### GIVEN PROBLEM 1
In the listing, copy out word for word everything from the line containing "The width and height of the screenshot is (1080, 1920). What" down to the line containing "Image resolution: width=1920", both of those lines included.

━━━ PASSAGE PROVIDED ━━━

# My Cats



## Alison1972 (Jun 30, 2008)

Here are some pics of my lot.
Domino
















The reason why Domino's leg is shaved in this pic is because about a month ago she was shot & had to have an operation to have the pellet removed. She's recovered now & her fur is starting to grow back slowly.

Shadow

















Peppa

















George

















This is Tigger, thought I would include him. He was Domino's brother. He was my baby, the best cat anyone could have. Sadly he was killed by a car last September, I was absolutely devastated & it took a while for Domino to get over it too. Even now, not a day goes by when I don't think about him, I still miss him so much.


----------



## Kat28 (Mar 19, 2008)

They are lovely cats. So cute


----------



## Alison1972 (Jun 30, 2008)

Thank you


----------



## starlight (Jun 5, 2008)

Hi, your cats are lovely


----------



## Siamese Kelly (Jan 6, 2008)

Lovely looking cats Alison


----------



## Selk67U2 (May 5, 2008)

*Hi Alison Your cats are lovely, thanks for sharing with us Sorry about Tigger, such a lovely cat too Do you keep the others in now?*


----------



## cav (May 23, 2008)

lovely pics...............


----------



## Saynamore (Feb 28, 2008)

What lovely pics! Shadow is spitting image of my big black lad Chico. Shame about the one being shot with a pellet, I know where I would like to ram the weapon of the person that did it, grrrrrrrrr. Thanks for sharing them with us


----------



## Guest (Jul 5, 2008)

They are all gorgeous! You must be a very busy person with all these kitties


----------



## Debbie (Nov 10, 2007)

Lovely cats - sorry to hear the loss of Tigger


----------



## cav (May 23, 2008)

oooooooooow lovely


----------



## paws (Jun 16, 2008)

Beautiful cats ,great picssorry about Tigger


----------

━━━ DATA FOR THIS TASK ━━━

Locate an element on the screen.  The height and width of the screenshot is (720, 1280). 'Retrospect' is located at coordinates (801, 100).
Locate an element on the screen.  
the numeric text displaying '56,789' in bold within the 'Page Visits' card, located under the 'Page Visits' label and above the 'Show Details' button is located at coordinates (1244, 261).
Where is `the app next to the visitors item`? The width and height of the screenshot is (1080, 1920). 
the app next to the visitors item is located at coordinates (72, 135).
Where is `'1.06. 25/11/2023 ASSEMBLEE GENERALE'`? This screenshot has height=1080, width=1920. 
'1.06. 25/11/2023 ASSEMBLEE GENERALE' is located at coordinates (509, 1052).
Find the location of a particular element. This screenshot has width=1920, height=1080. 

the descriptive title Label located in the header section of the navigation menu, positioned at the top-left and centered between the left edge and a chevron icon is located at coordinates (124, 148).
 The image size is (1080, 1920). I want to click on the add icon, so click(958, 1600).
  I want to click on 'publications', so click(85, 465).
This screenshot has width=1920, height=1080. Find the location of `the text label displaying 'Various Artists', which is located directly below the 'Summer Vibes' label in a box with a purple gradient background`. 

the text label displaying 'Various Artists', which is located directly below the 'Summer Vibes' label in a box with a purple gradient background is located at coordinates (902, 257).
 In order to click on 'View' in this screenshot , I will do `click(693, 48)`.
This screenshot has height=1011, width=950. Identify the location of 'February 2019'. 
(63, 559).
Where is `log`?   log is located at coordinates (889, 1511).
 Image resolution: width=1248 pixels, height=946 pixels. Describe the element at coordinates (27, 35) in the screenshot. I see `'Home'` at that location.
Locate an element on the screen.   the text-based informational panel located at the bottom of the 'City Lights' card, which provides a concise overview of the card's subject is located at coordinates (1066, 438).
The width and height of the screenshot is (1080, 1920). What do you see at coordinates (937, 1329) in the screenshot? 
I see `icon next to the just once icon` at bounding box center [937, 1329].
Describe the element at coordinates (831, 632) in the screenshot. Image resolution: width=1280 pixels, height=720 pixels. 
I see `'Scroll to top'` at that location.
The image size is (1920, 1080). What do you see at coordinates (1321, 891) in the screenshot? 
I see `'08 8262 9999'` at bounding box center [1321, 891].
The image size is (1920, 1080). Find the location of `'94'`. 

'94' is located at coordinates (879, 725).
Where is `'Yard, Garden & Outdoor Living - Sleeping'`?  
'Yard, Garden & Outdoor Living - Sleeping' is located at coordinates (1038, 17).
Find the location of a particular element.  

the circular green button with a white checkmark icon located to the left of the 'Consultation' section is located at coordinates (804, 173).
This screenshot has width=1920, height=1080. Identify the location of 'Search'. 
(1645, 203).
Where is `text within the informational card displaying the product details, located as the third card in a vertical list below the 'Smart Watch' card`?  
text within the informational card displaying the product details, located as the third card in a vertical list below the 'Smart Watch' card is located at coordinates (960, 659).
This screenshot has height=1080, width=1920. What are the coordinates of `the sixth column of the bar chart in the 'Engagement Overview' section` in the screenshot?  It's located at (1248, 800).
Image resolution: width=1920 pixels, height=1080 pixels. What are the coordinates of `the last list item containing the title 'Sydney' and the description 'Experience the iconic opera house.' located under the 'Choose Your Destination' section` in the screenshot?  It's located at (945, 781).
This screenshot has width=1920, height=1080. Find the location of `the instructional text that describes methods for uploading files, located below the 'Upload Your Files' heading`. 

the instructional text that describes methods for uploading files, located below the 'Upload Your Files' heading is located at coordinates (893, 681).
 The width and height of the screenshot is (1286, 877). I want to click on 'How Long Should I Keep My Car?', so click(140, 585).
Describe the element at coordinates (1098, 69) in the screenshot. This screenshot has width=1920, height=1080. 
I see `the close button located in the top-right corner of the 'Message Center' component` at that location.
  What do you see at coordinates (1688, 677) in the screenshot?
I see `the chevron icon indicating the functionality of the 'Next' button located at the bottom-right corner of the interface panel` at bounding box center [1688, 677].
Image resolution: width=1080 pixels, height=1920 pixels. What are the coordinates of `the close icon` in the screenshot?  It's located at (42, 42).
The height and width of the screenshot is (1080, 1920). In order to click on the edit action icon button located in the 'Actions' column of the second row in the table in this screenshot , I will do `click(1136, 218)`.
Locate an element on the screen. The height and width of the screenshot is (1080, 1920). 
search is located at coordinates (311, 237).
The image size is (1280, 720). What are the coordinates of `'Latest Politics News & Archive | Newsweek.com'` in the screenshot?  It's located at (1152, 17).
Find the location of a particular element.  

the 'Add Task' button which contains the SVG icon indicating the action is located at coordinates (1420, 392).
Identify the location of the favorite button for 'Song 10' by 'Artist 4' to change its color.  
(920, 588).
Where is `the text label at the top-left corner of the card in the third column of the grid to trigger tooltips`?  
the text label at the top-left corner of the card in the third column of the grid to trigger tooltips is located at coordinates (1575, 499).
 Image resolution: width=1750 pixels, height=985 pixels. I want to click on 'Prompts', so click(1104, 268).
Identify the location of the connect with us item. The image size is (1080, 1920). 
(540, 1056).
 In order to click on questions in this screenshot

━━━

### GIVEN PROBLEM 2
Answer from the forum thread about cats:
(a) Why is Domino's leg shaved in her picture?
(b) How did Tigger die, and when?
(c) Which cat does Saynamore say is the spitting image of Chico?

### RESPONSE 1
The width and height of the screenshot is (1080, 1920). What do you see at coordinates (937, 1329) in the screenshot? 
I see `icon next to the just once icon` at bounding box center [937, 1329].
Describe the element at coordinates (831, 632) in the screenshot. Image resolution: width=1280 pixels, height=720 pixels. 
I see `'Scroll to top'` at that location.
The image size is (1920, 1080). What do you see at coordinates (1321, 891) in the screenshot? 
I see `'08 8262 9999'` at bounding box center [1321, 891].
The image size is (1920, 1080). Find the location of `'94'`. 

'94' is located at coordinates (879, 725).
Where is `'Yard, Garden & Outdoor Living - Sleeping'`?  
'Yard, Garden & Outdoor Living - Sleeping' is located at coordinates (1038, 17).
Find the location of a particular element.  

the circular green button with a white checkmark icon located to the left of the 'Consultation' section is located at coordinates (804, 173).
This screenshot has width=1920, height=1080. Identify the location of 'Search'. 
(1645, 203).
Where is `text within the informational card displaying the product details, located as the third card in a vertical list below the 'Smart Watch' card`?  
text within the informational card displaying the product details, located as the third card in a vertical list below the 'Smart Watch' card is located at coordinates (960, 659).
This screenshot has height=1080, width=1920. What are the coordinates of `the sixth column of the bar chart in the 'Engagement Overview' section` in the screenshot?  It's located at (1248, 800).
Image resolution: width=1920 pixels, height=1080 pixels. What are the coordinates of `the last list item containing the title 'Sydney' and the description 'Experience the iconic opera house.' located under the 'Choose Your Destination' section` in the screenshot?  It's located at (945, 781).

### RESPONSE 2
(a) About a month earlier she was shot and needed an operation to remove the pellet.
(b) He was killed by a car the previous September.
(c) Shadow.